What is being asked:
Answer with a single number, the count of lines in the material below that contain the word "beside".

Dataset content:
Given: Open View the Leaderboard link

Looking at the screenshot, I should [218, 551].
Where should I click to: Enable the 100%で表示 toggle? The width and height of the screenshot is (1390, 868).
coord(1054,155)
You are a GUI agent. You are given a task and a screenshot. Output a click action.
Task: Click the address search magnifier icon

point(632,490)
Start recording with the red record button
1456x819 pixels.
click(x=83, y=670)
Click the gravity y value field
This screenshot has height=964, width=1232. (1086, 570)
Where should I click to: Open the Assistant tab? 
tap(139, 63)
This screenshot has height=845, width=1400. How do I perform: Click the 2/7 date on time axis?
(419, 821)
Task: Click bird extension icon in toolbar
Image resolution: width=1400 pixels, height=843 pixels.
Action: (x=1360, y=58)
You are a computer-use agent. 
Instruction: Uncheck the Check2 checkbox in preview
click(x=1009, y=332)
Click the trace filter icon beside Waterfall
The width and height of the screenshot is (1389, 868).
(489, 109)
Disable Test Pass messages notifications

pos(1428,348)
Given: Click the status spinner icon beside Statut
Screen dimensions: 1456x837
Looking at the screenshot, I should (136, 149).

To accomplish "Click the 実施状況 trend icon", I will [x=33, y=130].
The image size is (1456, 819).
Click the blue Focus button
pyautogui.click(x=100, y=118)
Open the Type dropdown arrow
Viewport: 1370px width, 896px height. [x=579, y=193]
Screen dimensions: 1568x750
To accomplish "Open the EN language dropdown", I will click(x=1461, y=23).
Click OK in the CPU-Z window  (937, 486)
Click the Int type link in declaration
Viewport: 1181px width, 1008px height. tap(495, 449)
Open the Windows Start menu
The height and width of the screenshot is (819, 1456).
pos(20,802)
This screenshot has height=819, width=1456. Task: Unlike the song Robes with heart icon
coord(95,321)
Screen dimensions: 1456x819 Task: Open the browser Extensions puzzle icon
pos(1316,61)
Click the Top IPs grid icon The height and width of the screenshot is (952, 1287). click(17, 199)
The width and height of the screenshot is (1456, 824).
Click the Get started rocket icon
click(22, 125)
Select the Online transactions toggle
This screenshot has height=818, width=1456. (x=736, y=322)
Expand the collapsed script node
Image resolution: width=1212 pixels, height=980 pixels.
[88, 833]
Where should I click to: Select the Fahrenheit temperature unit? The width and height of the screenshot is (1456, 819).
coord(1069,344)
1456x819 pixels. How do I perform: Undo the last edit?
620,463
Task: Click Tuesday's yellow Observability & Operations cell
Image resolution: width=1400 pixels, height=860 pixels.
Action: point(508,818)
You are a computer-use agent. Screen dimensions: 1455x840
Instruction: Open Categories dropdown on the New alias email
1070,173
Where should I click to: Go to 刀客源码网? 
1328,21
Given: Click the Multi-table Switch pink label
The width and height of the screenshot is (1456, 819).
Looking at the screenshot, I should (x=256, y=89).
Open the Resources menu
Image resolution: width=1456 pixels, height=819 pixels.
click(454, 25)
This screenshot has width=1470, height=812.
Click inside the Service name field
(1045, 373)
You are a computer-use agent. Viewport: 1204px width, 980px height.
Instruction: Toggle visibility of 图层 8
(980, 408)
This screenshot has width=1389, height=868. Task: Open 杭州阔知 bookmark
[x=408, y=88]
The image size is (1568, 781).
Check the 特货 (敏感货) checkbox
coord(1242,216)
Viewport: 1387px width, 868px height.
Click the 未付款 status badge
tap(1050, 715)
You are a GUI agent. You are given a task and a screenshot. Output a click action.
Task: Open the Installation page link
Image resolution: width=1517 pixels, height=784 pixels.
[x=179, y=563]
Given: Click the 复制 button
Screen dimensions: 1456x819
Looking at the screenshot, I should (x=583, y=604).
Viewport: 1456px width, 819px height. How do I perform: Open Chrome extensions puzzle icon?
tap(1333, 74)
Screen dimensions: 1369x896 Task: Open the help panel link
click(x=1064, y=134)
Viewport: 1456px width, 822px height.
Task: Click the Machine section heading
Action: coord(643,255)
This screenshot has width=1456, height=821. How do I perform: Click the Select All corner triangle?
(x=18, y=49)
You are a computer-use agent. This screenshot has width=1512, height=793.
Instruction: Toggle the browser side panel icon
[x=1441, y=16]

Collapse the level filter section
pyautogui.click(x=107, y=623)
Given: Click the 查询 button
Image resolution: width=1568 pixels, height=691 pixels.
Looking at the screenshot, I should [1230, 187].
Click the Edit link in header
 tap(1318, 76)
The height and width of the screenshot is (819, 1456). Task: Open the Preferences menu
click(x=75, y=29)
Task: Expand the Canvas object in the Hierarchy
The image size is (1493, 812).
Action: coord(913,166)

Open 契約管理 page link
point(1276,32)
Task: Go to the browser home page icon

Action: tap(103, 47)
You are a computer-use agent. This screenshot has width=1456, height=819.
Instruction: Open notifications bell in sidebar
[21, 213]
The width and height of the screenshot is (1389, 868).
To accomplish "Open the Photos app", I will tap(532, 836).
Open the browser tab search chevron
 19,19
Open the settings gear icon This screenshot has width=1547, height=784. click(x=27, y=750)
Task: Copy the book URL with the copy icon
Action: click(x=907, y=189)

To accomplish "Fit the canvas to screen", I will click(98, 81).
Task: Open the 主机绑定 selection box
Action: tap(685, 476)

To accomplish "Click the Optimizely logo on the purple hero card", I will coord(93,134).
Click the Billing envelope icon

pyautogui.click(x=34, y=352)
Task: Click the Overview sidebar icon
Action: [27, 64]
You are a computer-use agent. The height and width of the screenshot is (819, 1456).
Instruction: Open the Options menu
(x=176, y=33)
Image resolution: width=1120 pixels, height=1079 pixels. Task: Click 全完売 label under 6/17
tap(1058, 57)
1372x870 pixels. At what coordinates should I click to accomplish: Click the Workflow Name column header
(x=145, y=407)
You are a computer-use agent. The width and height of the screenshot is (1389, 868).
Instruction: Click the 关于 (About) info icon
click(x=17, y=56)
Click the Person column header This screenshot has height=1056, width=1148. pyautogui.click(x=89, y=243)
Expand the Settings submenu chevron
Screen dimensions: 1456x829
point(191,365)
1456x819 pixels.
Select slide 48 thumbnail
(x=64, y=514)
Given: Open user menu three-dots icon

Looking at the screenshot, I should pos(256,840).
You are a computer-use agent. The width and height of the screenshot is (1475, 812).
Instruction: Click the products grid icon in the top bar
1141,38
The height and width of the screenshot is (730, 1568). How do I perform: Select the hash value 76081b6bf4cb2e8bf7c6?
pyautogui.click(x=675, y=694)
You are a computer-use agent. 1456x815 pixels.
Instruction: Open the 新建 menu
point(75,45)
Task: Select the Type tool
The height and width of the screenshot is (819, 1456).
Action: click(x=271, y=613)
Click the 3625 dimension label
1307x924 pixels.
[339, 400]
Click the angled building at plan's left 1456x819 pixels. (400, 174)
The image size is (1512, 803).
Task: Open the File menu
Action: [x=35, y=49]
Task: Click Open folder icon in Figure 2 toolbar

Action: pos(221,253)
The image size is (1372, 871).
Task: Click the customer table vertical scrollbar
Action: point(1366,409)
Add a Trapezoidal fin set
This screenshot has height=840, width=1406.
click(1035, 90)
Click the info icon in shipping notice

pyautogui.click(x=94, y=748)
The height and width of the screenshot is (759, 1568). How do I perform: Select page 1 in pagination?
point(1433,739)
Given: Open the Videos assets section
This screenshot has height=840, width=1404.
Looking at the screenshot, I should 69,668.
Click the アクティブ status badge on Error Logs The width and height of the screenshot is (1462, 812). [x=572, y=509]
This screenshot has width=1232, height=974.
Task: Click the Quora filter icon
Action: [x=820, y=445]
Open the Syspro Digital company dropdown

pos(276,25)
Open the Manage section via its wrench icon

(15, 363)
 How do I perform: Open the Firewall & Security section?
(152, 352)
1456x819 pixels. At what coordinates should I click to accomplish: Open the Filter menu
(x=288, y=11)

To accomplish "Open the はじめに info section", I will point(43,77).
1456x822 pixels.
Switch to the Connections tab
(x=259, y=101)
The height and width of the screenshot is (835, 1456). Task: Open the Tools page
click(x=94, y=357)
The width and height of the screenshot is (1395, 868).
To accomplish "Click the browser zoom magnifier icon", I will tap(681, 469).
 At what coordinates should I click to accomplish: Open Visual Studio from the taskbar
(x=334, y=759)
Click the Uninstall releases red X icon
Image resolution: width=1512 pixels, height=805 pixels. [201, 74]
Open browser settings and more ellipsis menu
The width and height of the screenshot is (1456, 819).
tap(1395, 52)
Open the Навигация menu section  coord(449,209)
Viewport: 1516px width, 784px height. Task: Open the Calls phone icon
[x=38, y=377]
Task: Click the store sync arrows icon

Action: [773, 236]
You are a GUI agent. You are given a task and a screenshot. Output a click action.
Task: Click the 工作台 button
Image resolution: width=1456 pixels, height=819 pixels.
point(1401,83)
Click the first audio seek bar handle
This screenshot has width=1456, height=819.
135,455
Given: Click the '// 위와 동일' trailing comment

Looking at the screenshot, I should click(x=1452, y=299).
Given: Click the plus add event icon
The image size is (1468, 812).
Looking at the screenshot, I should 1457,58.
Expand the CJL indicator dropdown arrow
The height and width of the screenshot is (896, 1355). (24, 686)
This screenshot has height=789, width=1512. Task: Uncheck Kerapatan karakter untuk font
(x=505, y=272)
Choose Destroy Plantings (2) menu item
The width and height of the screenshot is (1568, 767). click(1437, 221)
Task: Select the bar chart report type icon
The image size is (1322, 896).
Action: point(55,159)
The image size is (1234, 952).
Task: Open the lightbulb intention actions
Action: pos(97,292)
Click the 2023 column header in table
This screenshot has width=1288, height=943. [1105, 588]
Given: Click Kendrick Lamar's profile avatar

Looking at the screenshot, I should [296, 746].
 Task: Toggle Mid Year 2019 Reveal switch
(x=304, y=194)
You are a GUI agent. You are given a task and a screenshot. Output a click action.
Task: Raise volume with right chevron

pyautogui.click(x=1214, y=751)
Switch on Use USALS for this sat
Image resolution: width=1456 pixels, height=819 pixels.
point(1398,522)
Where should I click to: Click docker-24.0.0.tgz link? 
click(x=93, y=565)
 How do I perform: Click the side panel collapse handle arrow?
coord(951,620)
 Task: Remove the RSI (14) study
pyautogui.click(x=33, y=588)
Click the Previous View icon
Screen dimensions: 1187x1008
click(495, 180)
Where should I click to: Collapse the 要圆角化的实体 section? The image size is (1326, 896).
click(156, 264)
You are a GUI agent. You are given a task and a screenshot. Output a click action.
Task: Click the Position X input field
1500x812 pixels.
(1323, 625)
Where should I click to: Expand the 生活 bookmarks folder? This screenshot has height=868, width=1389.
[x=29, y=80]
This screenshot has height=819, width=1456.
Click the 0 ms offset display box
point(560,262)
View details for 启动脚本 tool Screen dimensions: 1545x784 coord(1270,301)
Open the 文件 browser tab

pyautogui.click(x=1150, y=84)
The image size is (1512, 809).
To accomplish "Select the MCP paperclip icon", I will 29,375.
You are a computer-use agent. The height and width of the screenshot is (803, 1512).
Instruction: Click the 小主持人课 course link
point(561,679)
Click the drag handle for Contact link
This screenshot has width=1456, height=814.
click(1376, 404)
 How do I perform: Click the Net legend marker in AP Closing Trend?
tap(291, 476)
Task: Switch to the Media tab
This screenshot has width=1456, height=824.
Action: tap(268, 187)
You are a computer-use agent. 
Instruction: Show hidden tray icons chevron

Task response:
2